Born July 31, 1927;

Died September 7, 2019

PETER Nichols CBE, who has died aged 92, was a master of serious fun in his plays, which combined auto-biographical material with a relish for popular theatrical forms. Nowhere was this more evident than in A Day in the Death of Joe Egg, his 1967 hit which premiered at Glasgow’s Citizens Theatre and focused on a young couple’s travails in raising their disabled daughter. As they tend to Joe’s needs, both the couple, individually, and their marriage survive through a series of comedy routines that barely disguise the cracks in their relationship.

Directed by Michael Blakemore, and with Joe Melia and Zena Walker playing the couple, its mixture of music-hall style addresses to the audience and, at times, heartbreaking seriousness was genuinely taboo-busting, and had to circumnavigate the Lord Chamberlain’s office, which still had the power to censor anything deemed ill-fitting for a respectable stage.

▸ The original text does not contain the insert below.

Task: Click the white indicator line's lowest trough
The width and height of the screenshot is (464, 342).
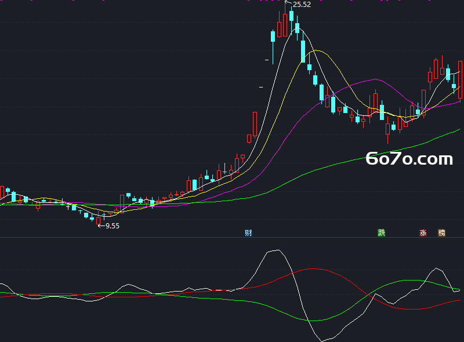Action: pos(322,340)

Nichols’ debut stage play was drawn from his own experience raising his disabled daughter, Abigail, who spent much of her life in hospital before passing away, aged eleven. While Nichols was keen to play down his play’s real-life roots lest he be accused of emotional blackmail, as Blakemore related, after watching a run of the play’s opening act for the first time, he turned to Nichols to see tears streaming down his face, the floodgates of his own experience finally burst.

Herald interview with Peter Nichols, 2011

As Nichols’ debut as a stage writer , Joe Egg’s mix of lacerating one-liners and inherent theatricality made quite an impact, and was picked up by Albert Finney. The show transferred first to the West End, then to Broadway, where it ran for 154 performances, with Finney playing Joe’s father. The play was filmed in 1972 by Peter Medak, with Alan Bates and Janet Suzman as the leads, and has been revived numerous times since. It came home to the Citizens in 2011 in a production by Phillip Breen that starred Miles Jupp and Miriam Margolyes. In a guest blog for the Citz’s website, Nichols wrote: “It’s marvellous to have it done at its birthplace, and we’ll be there at its rebirth”.

Peter Richard Nichols was born in Bristol to Richard, a sales rep, and Violet, who gave piano lessons at home. He was introduced to theatre by his father, a keen am-dram actor, who took him to shows at the behest of his talent-seeking theatrical agent uncle. He attended Bristol Grammar school prior to National Service, first as a clerk in Calcutta, then in the Combined Services Entertainment Unit in Singapore, where he performed for the troops alongside Kenneth Williams, Stanley Baxter and John Schlesinger. This became much of the inspiration for Privates on Parade, his 1977 play for the RSC, which won an Olivier award for best new comedy before being adapted into a 1982 film.

Demobbed, Nichols trained as an actor at Bristol Old Vic Theatre School. He taught English as a foreign language, and, as an actor, played Dracula at Glasgow’s Theatre Royal. One review declared that “Count Dracula no longer fearsome. There were no gasps, no shrieks last night.” In his Citizens blog, Nichols wrote of the premiere of Joe Egg, ‘there were a few gasps, but far more laughs, which was our intention….I always suggest to directors fresh to the work that they should think Noel Coward rather than Strindberg.’

Nichols won a BBC writing competition for his first screenplay, A Walk on the Grass, in 1959, and over the next five years a dozen of his scripts were screened. His work moved onto the big screen in 1965, care of director John Boorman, who drafted him in to write the screenplay for Catch Us If You Can. Nichols received a writing credit for Georgy Girl, adapted by Margaret Forster from her novel, in which Lynn Redgrave played a misfit cast adrift in swinging London.

For the stage, Joe Egg was followed by The National Health, a hospital-set black comedy. Other plays included Forget-Me-Not-Lane (1971), Chez Nous (1974), Privates on Parade (1977), Passion Play (1982), which looked unflinchingly at the effects of adultery, and Poppy (1982), which used a pantomime framework to look at the opium trade, and won an Olivier for best new musical.

As he became isolated from the changing of the guard within mainstream British theatre institutions, Nichols turned to prose, writing an autobiography, Feeling You’re Behind (1984) and a typically acerbic book of diaries. He was appointed CBE last year.

Three later plays were produced by the Bristol-based Show of Strength Theatre Company, while Lingua Franca was seen at the Finborough, London, in 2010. While other works remain unproduced, latterly there were several revivals of his best-known plays. Prior to its Citizens revival, Joe Egg was produced on the West End and Broadway. A new production with Toby Stephens, Claire Skinner and Patricia Hodge opens in London later this month, and should reveal Nichols once more as a writer who saw the funny side in the most painful of truths. He is survived by his wife, Thelma, and children Dan, Louise and Catherine.